The stink of char came to them.

“Got it here,” fishing in his pocket. “Course it’s still rough.” But he’d spent two days talking to relatives, eyewitnesses, the Coast Guard, electricians, and the propane gas dealer in Misky Bay. Read it aloud.

GOOD-BYE, BUDDY

Nobody in Perdition Cove will ever forget Tuesday morning. Many were still asleep when the first streak of sunlight painted the stern of the long-liner
Buddy
.
Owner Sam Nolly stepped aboard, a new light bulb in his hand. He intended to replace a burned-out light. Before the streak of sunlight reached the wheelhouse Sam Nolly was dead and the
Buddy
was a raft of smoking toothpicks floating in the harbor.
The powerful blast shattered nearly every window in Perdition Cove and was heard as far away as Misky Bay. The crew of a fishing boat off Final Point reported seeing a ball of fire roll across the water followed by a dense black cloud.
Investigators blamed the explosion on leaking propane gas that accumulated forward overnight and ignited when Sam Nolly screwed in the fresh bulb.
The long-liner was less than two weeks old. It was launched on Sam and Helen (Bodder) Nolly’s wedding day.

“A shame,” said Billy.

“Not bad,” said Nutbeem. “Jack will like it. Blood, Boats and Blowups.” Looked at his watch. They got up. A paper blew away, rolled along the wharf and into the water.

Billy squinted. “Saturday morning,” he said to Quoyle. Eyes [159] like a blue crack of sky. Back to Tert Card, the cramped office. Overhead the cloud masses had merged, taken the form of fine-grained scrolls like tide marks on the sand.

After Billy and Nutbeem went in Quoyle lingered, stood in the cracked road a minute. The long horizon, the lunging, clotted sea like a swinging door opening, closing, opening.

20

Gaze Island

“The Pirate and the Jolly Boat.

A pirate, having more prisoners than he has room for,

tows one boatload astern.

All knives are taken away, and the boat made fast with

the bight of a doubled line. The after end of the line is ring

hitched to a stern ringbolt. CLOVE HITCHES are put around

each thwart, and the line is rove through the bow ringbolt and

brought to deck. They are told to escape if they can.

How do they escape?”

THE ASHLEY BOOK OF KNOTS

QUOYLE
in Billy Pretty’s skiff. The old man hopped aboard nimbly, set a plastic bag under the seat and yanked the rope. The engine started—
waaah
—like a trumpet. A blare of wake spilled out behind them. Billy plunged around in a plywood box, dug out a tan plastic contraption, propped it in a corner, sat down and leaned back.

“Ah. ‘Tis me Back Buddy—gives the spinal column support and comfort.”

There was nothing to say. Haze on the horizon. The sky a sheet of pearl, and through it filtered a diffuse yellow. The wind filled Quoyle’s mouth, parted and snapped his hair.

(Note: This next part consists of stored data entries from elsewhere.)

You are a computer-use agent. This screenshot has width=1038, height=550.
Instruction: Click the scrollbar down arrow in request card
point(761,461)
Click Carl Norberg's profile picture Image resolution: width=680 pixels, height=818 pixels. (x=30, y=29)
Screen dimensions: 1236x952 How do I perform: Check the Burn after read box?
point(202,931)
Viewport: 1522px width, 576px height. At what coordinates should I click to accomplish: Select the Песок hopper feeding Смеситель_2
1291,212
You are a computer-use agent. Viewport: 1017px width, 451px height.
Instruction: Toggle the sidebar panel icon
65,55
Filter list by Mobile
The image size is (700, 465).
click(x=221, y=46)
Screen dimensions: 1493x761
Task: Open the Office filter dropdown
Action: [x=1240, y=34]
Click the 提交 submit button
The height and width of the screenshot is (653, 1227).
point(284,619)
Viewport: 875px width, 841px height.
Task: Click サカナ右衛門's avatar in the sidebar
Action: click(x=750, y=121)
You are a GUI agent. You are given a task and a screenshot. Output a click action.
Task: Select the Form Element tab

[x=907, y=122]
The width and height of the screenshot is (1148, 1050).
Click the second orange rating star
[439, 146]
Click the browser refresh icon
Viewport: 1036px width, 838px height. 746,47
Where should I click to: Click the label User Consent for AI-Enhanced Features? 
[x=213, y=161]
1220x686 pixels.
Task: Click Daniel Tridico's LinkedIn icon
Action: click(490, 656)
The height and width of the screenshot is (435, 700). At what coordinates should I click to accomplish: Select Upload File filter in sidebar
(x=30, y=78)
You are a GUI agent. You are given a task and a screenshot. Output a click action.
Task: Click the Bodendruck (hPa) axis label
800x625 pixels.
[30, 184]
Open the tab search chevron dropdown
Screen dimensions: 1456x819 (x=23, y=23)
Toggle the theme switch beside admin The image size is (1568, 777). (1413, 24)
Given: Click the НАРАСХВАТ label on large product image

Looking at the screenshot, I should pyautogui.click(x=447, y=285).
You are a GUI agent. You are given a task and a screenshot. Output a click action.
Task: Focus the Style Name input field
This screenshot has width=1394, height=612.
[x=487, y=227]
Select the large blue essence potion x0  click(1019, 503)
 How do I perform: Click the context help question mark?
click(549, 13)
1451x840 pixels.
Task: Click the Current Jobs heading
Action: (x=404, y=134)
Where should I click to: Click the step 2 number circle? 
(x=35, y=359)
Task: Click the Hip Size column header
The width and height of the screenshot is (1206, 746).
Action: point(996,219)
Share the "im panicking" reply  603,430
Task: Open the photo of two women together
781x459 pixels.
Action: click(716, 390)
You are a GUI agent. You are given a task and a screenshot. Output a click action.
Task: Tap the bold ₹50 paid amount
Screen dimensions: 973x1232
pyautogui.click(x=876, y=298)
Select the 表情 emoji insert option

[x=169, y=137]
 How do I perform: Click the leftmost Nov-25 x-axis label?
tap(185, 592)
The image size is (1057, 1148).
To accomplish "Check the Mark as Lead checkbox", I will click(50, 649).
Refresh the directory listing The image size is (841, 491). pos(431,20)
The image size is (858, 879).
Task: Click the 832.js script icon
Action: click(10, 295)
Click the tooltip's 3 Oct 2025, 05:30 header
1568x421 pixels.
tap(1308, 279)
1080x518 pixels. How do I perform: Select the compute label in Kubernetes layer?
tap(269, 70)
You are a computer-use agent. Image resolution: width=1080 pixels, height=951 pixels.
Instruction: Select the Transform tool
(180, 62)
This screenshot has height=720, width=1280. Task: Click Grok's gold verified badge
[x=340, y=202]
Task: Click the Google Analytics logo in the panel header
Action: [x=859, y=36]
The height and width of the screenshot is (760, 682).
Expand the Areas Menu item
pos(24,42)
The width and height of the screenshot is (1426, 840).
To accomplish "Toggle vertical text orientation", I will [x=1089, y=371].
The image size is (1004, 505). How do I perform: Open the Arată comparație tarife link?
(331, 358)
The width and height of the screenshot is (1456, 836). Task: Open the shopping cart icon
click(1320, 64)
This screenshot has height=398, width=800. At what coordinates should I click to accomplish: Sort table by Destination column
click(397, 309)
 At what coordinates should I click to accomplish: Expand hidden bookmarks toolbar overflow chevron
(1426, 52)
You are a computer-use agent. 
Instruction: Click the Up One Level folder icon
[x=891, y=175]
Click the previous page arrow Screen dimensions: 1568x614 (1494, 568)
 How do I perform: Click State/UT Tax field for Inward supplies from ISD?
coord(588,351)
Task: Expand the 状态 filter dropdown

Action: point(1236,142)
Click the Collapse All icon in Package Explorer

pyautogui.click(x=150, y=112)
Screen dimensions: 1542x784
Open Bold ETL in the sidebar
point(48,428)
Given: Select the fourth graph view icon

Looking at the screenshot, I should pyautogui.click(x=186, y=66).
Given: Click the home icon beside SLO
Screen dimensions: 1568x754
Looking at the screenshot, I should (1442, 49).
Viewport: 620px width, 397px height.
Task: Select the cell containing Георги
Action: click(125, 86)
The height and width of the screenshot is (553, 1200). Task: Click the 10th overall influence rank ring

“There’s the Ram and the Lamb,” said Billy, pointing at two rocks just beyond the narrows. The water swilled over them.

[161] “I like it,” said Quoyle, “that the rocks have names. There’s one down off Quoyle’s Point—”

“Oh, ay, the Comb.”

“That’s it, a jagged rock with points sticking up.”

“Twelve points onto that rock. Or used to be. Was named after the old style of brimstone matches. They used to come in combs, all one piece along the bottom, twelve to a comb. You’d break one off. Sulfur stink. They called them stinkers—a comb of stinkers. Quoyle’s Point got quite a few known sunkers and rocks. There’s the Tea Buns, a whole plateful of little scrapers half a fathom under the water, off to the north of the Comb. Right out the end of the point there’s the Komatik-Dog. You come on it just right it looks for all the world like a big sled dog settin’ on the water, his head up, looking around. They used to say he was waiting for a wreck, that’d he’d come to life and swim out and swallow up the poor drowning people.”

Bunny, thought Quoyle, never let her see that one.

Billy pulled his cap down against the glare. “You get together with old Nolan yet?”

“No, I think I saw him one morning out alone in an old motor dory.”

“That’s him. A strange one, he. Does everything the old way. Won’t take unemployment. A good fisherman but lives very poor. Keeps to himself. I doubt he can read or write. He’s one of your crowd, some kind of fork kin from the old days. You ought to go down to his wee house for a visit.”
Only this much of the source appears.